NYSEDC has hired a staffer to run New York Loves Bio, marketing director Deborah Flack, and last year contributed $125,000 to the program. This year, McMahon said, his group’s funding for New York Loves Bio “will be probably similar.”
 
“This easily could be a $5 million marketing campaign, and we hope someday it will be. We’re in the infant stage of building this organization, and as we go, we’re developing other underwriters, other funding sources, but also, I do think that the state now has other resources it didn’t have before, so if we needed additional funding, it would be there.”
 
That money will help pay for efforts like the kiosk, as well as a database with profiles of the state’s life sciences companies, universities, and research institutions. The database, available here, will include information on companies, institutions, economic incentives, venture capital firms, incubators, and technology parks — with lookups possible by region in addition to statewide.
 
Perhaps the highest-profile marketing by New York Loves Bio will be the 3,500 square-foot pavilion that will house displays for the 35 state-based life sciences employers — 20 of them businesses — that will be represented at next month’s BIO convention. The pavilion is larger than last year’s 3,000-square-foot model, and reconfigured since then with a welcome desk, a stage, a mini-café, and more space for one-on-one meetings with New York Loves Bio representatives.
 
“You’re not competing just with other states. You’re competing with other countries.
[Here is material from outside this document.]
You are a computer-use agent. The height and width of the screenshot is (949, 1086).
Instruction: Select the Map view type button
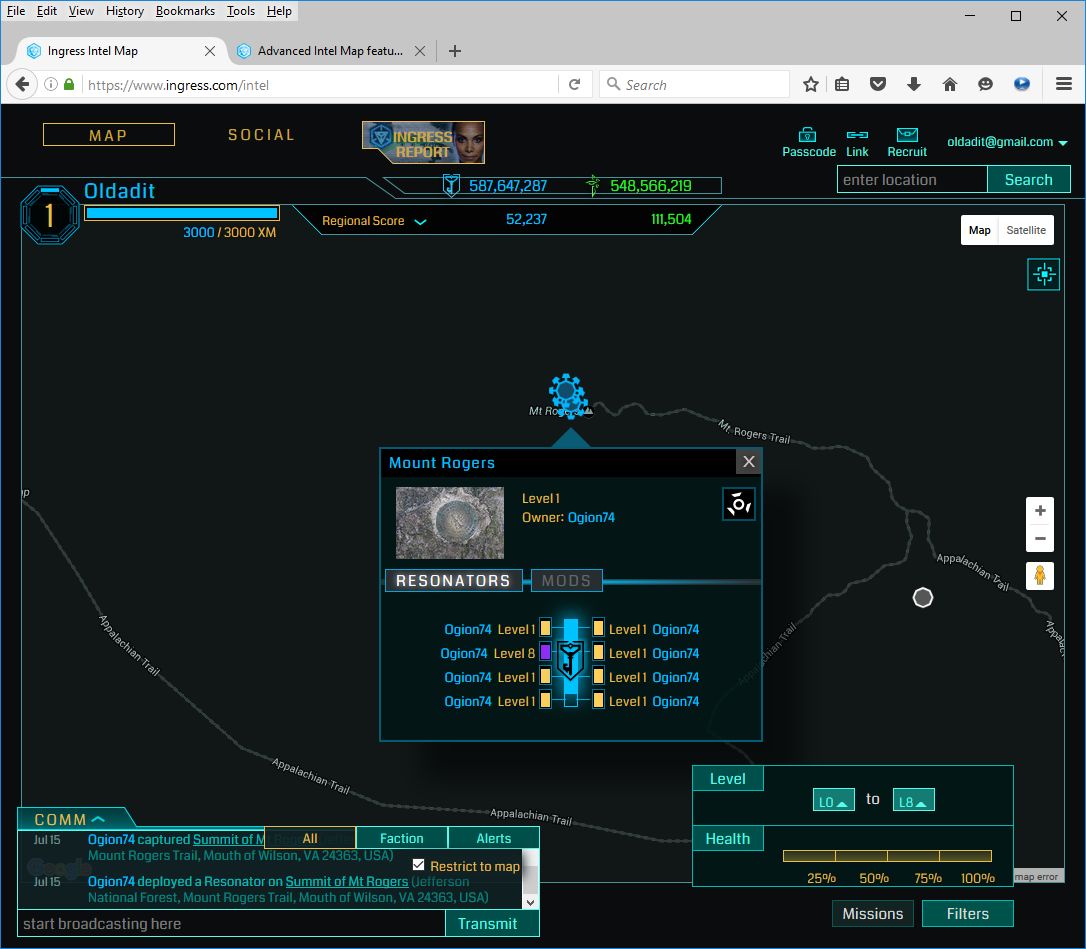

And the amount of investment that other countries and other states put into this is enormous,” Lawrence said. “You need to have significant presence, and the only way to get that presence is to have companies in your booth, the private and public sectors, colleges and universities, so we can bubble up and have a significant critical mass.”
 
The panel moderator offered another view: “A significant number of states have pavilions. There are countries that have pavilions. I think we’re probably naïve if we think that a pavilion at BIO is going to really turn things around in New York state,” said Schuler of Bioconnex.
 
“On the other hand, it does give us a visibility and a presence that we didn’t have before,” Schuler added. “The question is: Where is this going to go besides the [BIO] convention?”